Et puis ici, le texte d’Héléne Gaudy que je connaissais déjà et qui m’a tant impressionnée à la lecture par la finesse avec laquelle toutes les strates, le journal, l’enquête, les infos historiques sur la conquête des pôles, la mise en avant de Nils et de sa fiancée, les portraits probables des protagonistes, … sont agencées, chacune à sa juste place pour faire un ensemble évident. Pression supplémentaire, ce texte.
Enfin voilà, pour construire Mow, je lui construis une famille. Impressionnée, toujours autant, par ce qu’on arrive à construire grâce aux propositions
C est beau de lui construire une famille et tu y arrives très bien . Tes textes sont poétiques et extrêmement sensibles Merci pour ce travail sur la matière.magnifique.Les transformations qui passent par le travail du bois à travers les générations .

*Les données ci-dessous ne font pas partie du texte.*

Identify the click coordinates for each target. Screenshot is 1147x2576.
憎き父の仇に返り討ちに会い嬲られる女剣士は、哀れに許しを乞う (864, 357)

Merci pour ta lecture, oui, la famille ça aide à mieux connaître ma personnage je pense, pas possible de lui construire n’importe quelle famille et comme il est déjà question du travail du bois dans un texte précédent, ça fait le lien… et ça me permet de ne pas oublier ce que j’ai déjà écrit, ça évite les incohérences
Le premier texte est très très réussi, avec la médiation de la photo (j’ai cherché sur internet des photos aussi, pour savoir à quoi ressemble un dinghy), mais aussi avec la médiation de l’outil, de la main qui tient l’outil de génération à génération.
Moi aussi j’ai beaucoup aimé ce livre d’Hélène Gaudy.
Bonne continuation Juliette !
Merci pour le premier texte, difficile d’écrire à côté du texte d’Hélène Gaudy qui est vraiment très bien construit, bien écrit, enfin bien partout !
Et un livre qui ouvre sur d’autres histoires, j’aimerais que quelqu’un (moi ?) en écrive une sur Léonie d’Aunet dont j’ai appris l’existence grâce à H. Gaudy.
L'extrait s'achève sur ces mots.